23 – FEAR AND THREAT – CTW-2022-E
23 – FEAR AND THREAT – CTW-2022-E
CHALLENGED TO WIN by Gregory Fernandez
Chapter 23 – FEAR AND THREAT
When I started the book, I mentioned that surprise is always present when a marriage separation occurs. The following three chapters explain the modalities that bring the traps on. I put this explanation towards the end of the book because a fair amount of groundwork was necessary before going into the surprise areas.
I was baffled at why a good marriage could break up. So I was interested to find out what caused this surprising turn in marriage. When I say stable marriage, I mean a marriage where both partners are good, where they got married of their own free will and had a reasonably good idea of each other. As opposed to what I call ‘regular’ would be a situation where people get married because of external pressures.
Some examples of external pressure:
- A baby is on the way
- A partner thinks this marriage opportunity may never come again.
- A Partner or both partners feel they are getting old.
- Parental Pressure
The whole element of surprise, as mentioned in the ‘PROLOGUE’ and ‘CONFLICT AND SURPRISES’, does not centre on unemployed people, uneducated etc., but rather it centres around people who are socially at an advantage. For example:
- Like educated people with good jobs and who come from good families.
- Like people with no previous cases of separation, even in their family tree or present family circle.
- People who consciously adhere to religion.
- People with intelligent, pleasing ways and law-abiding.
When a marriage breaks up, the causal factors broadly fall into two major groups:
a) The apparent factors (knowing)

STATED TASK 1: Translate this sentence from the chapter on marriage breakups into Spanish: "I was baffled at why a good marriage could break up."
STATED TASK 2: Proceed with the chapter on marriage breakups, writing on from its final line.
The listing that follows this chapter on marriage breakups is separate material.

EXTRACTED ENTRIES:
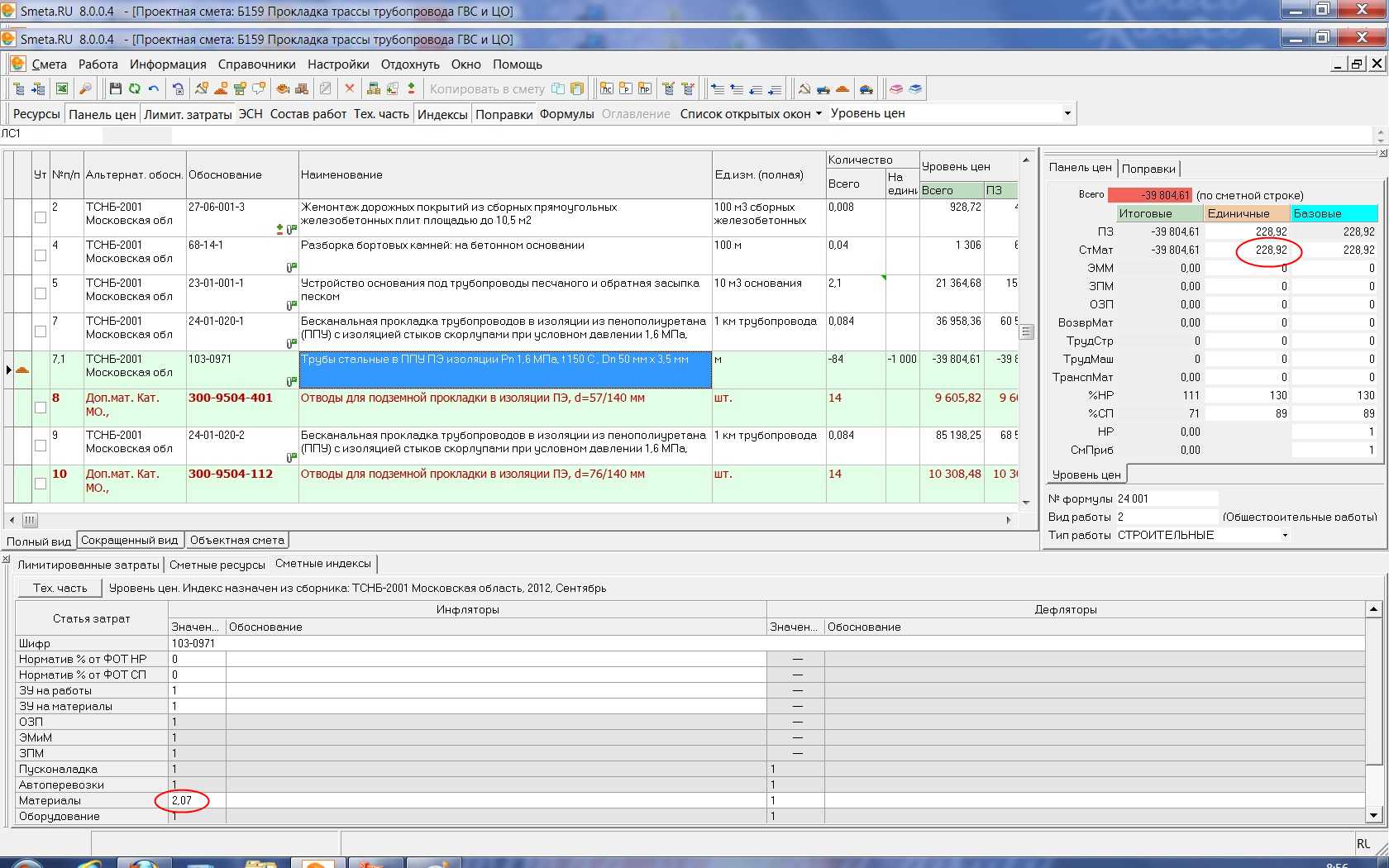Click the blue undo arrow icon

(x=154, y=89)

* * *

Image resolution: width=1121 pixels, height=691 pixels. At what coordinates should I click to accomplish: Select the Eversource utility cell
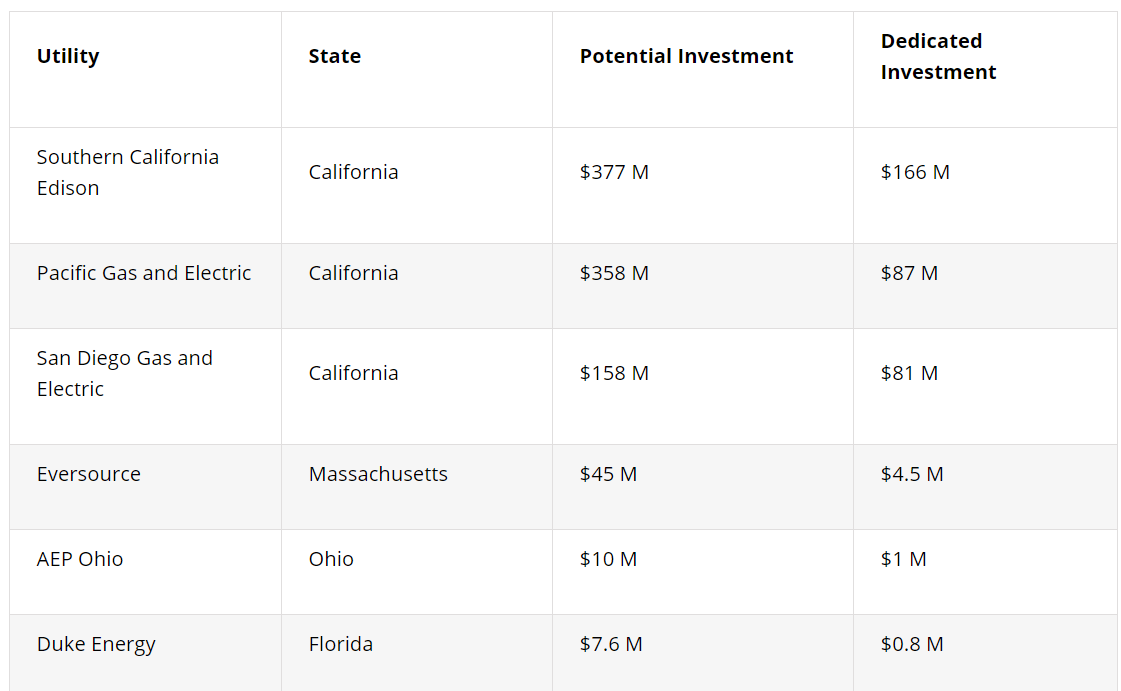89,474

...

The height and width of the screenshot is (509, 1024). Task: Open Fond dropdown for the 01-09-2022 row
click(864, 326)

FINAL ANSWER 1: Me desconcertaba por qué un buen matrimonio podía romperse.

FINAL ANSWER 2:
b) The unobvious factors (feelings)
The obvious factors are like:
a) Difficulties , for example, financial difficulties.
b) Differences – In opinion, outlook, upbringing, religion, beliefs, customs, traditions etc.
c) Unacceptable factors habits, vices, friends, in-laws, customs, traditions etc.
Because these factors are apparent, people can quickly see what is troubling the marriage. Even though the elements may not be removable, speaking of the reason is possible.
As the term implies, the unobvious factors are not apparent even to each other. They cannot understand “what” or “why” something does not feel right with their relationship (It is feeling as opposed to knowing). They do not feel comfortable, safe, secure, accepted, and trusted. Because of these feelings and not because of knowing precisely what the matter is, they become uneasy and irritated. Suggestions or attempts to talk reason face opposition. They are not opposing reasoning; they are searching for explanations. They are expressing through the opposition that they do not know how to process those unexplainable feelings in the light of clear-cut reasoning. It is this helplessness that frustrates them. This helplessness is even more aggravating for them because they are considered successful in other matters of logic. They miss the point because they are trying to apply their INTELLECTUAL REASONING (of which they may be very successful) into a problem area where FEELING and EMOTIONS are involved.
Whether we like it or not, every one of us comes across all kinds of factors and influences. Some aspects are to our advantage, while others are to our disadvantage. Moreover, each element has a wide range of shades and hues, which lend colour and complications.
One of the factors that a person on this human pilgrimage will face is moments of UNCERTAINTY.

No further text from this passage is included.